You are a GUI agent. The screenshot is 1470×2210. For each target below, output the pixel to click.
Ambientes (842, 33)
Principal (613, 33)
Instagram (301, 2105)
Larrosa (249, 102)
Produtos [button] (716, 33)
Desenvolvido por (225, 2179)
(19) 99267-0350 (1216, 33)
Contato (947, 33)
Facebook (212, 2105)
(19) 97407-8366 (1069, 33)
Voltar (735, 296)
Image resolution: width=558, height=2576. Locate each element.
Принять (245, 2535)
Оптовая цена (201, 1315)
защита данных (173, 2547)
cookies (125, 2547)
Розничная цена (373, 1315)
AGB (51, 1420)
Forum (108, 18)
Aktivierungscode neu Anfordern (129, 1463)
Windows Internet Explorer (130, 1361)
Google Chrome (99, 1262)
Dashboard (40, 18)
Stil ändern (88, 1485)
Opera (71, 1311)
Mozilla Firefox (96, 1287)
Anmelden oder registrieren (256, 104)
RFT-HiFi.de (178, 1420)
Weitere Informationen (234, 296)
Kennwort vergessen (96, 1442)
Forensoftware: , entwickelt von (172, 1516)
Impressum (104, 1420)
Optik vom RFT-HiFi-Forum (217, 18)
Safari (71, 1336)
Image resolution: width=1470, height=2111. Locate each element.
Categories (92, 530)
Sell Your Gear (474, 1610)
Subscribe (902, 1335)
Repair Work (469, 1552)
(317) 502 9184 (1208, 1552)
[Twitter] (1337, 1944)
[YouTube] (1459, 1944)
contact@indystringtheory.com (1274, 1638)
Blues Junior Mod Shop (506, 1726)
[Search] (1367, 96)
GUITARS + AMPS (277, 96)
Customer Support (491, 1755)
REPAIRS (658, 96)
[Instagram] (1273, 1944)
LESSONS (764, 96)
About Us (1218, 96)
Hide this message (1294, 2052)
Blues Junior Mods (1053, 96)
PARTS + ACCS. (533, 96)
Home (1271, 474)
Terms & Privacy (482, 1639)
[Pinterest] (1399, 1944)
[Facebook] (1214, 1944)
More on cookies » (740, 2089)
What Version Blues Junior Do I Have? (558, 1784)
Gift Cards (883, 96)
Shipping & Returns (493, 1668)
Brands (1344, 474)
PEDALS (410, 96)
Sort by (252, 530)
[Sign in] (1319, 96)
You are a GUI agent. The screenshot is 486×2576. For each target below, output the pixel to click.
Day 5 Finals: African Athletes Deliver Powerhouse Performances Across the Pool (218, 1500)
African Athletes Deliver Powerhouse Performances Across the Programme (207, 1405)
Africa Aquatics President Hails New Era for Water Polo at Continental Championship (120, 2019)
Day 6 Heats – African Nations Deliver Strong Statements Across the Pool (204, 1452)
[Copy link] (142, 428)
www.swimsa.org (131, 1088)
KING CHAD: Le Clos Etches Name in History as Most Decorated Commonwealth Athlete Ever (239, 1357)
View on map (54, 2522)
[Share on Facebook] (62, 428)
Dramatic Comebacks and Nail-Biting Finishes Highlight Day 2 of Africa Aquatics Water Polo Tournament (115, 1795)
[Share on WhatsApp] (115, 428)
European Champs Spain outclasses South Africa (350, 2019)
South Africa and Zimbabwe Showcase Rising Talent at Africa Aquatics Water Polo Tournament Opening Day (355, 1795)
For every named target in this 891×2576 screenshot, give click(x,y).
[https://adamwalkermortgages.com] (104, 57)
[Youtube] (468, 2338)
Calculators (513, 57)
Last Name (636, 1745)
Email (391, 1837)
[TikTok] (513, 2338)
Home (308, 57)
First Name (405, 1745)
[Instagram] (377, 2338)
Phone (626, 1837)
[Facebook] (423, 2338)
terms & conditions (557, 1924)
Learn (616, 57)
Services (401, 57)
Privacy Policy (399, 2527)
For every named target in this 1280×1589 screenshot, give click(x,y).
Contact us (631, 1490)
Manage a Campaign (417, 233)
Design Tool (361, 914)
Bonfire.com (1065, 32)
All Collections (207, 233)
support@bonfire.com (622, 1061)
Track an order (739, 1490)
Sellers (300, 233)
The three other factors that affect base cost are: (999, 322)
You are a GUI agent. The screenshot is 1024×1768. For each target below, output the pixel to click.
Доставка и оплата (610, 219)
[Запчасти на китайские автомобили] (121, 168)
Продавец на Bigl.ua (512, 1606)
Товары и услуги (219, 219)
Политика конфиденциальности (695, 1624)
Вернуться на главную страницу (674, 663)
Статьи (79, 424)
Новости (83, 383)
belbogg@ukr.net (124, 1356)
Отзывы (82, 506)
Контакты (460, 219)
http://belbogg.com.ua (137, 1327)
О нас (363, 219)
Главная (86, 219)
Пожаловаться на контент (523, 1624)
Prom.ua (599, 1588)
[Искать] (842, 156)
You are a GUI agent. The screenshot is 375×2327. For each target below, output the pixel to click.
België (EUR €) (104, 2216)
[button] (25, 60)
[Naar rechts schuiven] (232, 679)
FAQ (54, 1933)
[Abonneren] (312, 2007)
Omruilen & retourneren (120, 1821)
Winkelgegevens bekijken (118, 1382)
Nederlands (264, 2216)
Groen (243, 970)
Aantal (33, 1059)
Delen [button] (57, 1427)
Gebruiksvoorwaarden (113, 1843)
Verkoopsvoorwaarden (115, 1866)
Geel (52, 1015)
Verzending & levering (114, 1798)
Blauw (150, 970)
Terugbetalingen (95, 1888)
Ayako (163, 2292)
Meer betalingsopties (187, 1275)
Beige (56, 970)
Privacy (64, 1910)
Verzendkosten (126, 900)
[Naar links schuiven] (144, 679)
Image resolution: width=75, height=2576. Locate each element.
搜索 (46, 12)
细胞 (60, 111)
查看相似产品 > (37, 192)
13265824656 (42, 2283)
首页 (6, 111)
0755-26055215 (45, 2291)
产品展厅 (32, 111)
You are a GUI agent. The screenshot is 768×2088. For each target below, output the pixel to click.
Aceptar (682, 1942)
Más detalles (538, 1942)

Problem: Write the whole listing out again exactly.

Written reply:
You are a GUI agent. The screenshot is 1470×2210. For each target below, output the pixel to click.
Ambientes (842, 33)
Principal (613, 33)
Instagram (301, 2105)
Larrosa (249, 102)
Produtos [button] (716, 33)
Desenvolvido por (225, 2179)
(19) 99267-0350 (1216, 33)
Contato (947, 33)
Facebook (212, 2105)
(19) 97407-8366 (1069, 33)
Voltar (735, 296)
Image resolution: width=558, height=2576. Locate each element.
Принять (245, 2535)
Оптовая цена (201, 1315)
защита данных (173, 2547)
cookies (125, 2547)
Розничная цена (373, 1315)
AGB (51, 1420)
Forum (108, 18)
Aktivierungscode neu Anfordern (129, 1463)
Windows Internet Explorer (130, 1361)
Google Chrome (99, 1262)
Dashboard (40, 18)
Stil ändern (88, 1485)
Opera (71, 1311)
Mozilla Firefox (96, 1287)
Anmelden oder registrieren (256, 104)
RFT-HiFi.de (178, 1420)
Weitere Informationen (234, 296)
Kennwort vergessen (96, 1442)
Forensoftware: , entwickelt von (172, 1516)
Impressum (104, 1420)
Optik vom RFT-HiFi-Forum (217, 18)
Safari (71, 1336)
Image resolution: width=1470, height=2111. Locate each element.
Categories (92, 530)
Sell Your Gear (474, 1610)
Subscribe (902, 1335)
Repair Work (469, 1552)
(317) 502 9184 (1208, 1552)
[Twitter] (1337, 1944)
[YouTube] (1459, 1944)
contact@indystringtheory.com (1274, 1638)
Blues Junior Mod Shop (506, 1726)
[Search] (1367, 96)
GUITARS + AMPS (277, 96)
Customer Support (491, 1755)
REPAIRS (658, 96)
[Instagram] (1273, 1944)
LESSONS (764, 96)
About Us (1218, 96)
Hide this message (1294, 2052)
Blues Junior Mods (1053, 96)
PARTS + ACCS. (533, 96)
Home (1271, 474)
Terms & Privacy (482, 1639)
[Pinterest] (1399, 1944)
[Facebook] (1214, 1944)
More on cookies » (740, 2089)
What Version Blues Junior Do I Have? (558, 1784)
Gift Cards (883, 96)
Shipping & Returns (493, 1668)
Brands (1344, 474)
PEDALS (410, 96)
Sort by (252, 530)
[Sign in] (1319, 96)
You are a GUI agent. The screenshot is 486×2576. For each target below, output the pixel to click.
Day 5 Finals: African Athletes Deliver Powerhouse Performances Across the Pool (218, 1500)
African Athletes Deliver Powerhouse Performances Across the Programme (207, 1405)
Africa Aquatics President Hails New Era for Water Polo at Continental Championship (120, 2019)
Day 6 Heats – African Nations Deliver Strong Statements Across the Pool (204, 1452)
[Copy link] (142, 428)
www.swimsa.org (131, 1088)
KING CHAD: Le Clos Etches Name in History as Most Decorated Commonwealth Athlete Ever (239, 1357)
View on map (54, 2522)
[Share on Facebook] (62, 428)
Dramatic Comebacks and Nail-Biting Finishes Highlight Day 2 of Africa Aquatics Water Polo Tournament (115, 1795)
[Share on WhatsApp] (115, 428)
European Champs Spain outclasses South Africa (350, 2019)
South Africa and Zimbabwe Showcase Rising Talent at Africa Aquatics Water Polo Tournament Opening Day (355, 1795)
For every named target in this 891×2576 screenshot, give click(x,y).
[https://adamwalkermortgages.com] (104, 57)
[Youtube] (468, 2338)
Calculators (513, 57)
Last Name (636, 1745)
Email (391, 1837)
[TikTok] (513, 2338)
Home (308, 57)
First Name (405, 1745)
[Instagram] (377, 2338)
Phone (626, 1837)
[Facebook] (423, 2338)
terms & conditions (557, 1924)
Learn (616, 57)
Services (401, 57)
Privacy Policy (399, 2527)
For every named target in this 1280×1589 screenshot, give click(x,y).
Contact us (631, 1490)
Manage a Campaign (417, 233)
Design Tool (361, 914)
Bonfire.com (1065, 32)
All Collections (207, 233)
support@bonfire.com (622, 1061)
Track an order (739, 1490)
Sellers (300, 233)
The three other factors that affect base cost are: (999, 322)
You are a GUI agent. The screenshot is 1024×1768. For each target below, output the pixel to click.
Доставка и оплата (610, 219)
[Запчасти на китайские автомобили] (121, 168)
Продавец на Bigl.ua (512, 1606)
Товары и услуги (219, 219)
Политика конфиденциальности (695, 1624)
Вернуться на главную страницу (674, 663)
Статьи (79, 424)
Новости (83, 383)
belbogg@ukr.net (124, 1356)
Отзывы (82, 506)
Контакты (460, 219)
http://belbogg.com.ua (137, 1327)
О нас (363, 219)
Главная (86, 219)
Пожаловаться на контент (523, 1624)
Prom.ua (599, 1588)
[Искать] (842, 156)
You are a GUI agent. The screenshot is 375×2327. For each target below, output the pixel to click.
België (EUR €) (104, 2216)
[button] (25, 60)
[Naar rechts schuiven] (232, 679)
FAQ (54, 1933)
[Abonneren] (312, 2007)
Omruilen & retourneren (120, 1821)
Winkelgegevens bekijken (118, 1382)
Nederlands (264, 2216)
Groen (243, 970)
Aantal (33, 1059)
Delen [button] (57, 1427)
Gebruiksvoorwaarden (113, 1843)
Verkoopsvoorwaarden (115, 1866)
Geel (52, 1015)
Verzending & levering (114, 1798)
Blauw (150, 970)
Terugbetalingen (95, 1888)
Ayako (163, 2292)
Meer betalingsopties (187, 1275)
Beige (56, 970)
Privacy (64, 1910)
Verzendkosten (126, 900)
[Naar links schuiven] (144, 679)
Image resolution: width=75, height=2576. Locate each element.
搜索 (46, 12)
细胞 (60, 111)
查看相似产品 > (37, 192)
13265824656 (42, 2283)
首页 (6, 111)
0755-26055215 (45, 2291)
产品展厅 (32, 111)
You are a GUI agent. The screenshot is 768×2088. For each target below, output the pixel to click.
Aceptar (682, 1942)
Más detalles (538, 1942)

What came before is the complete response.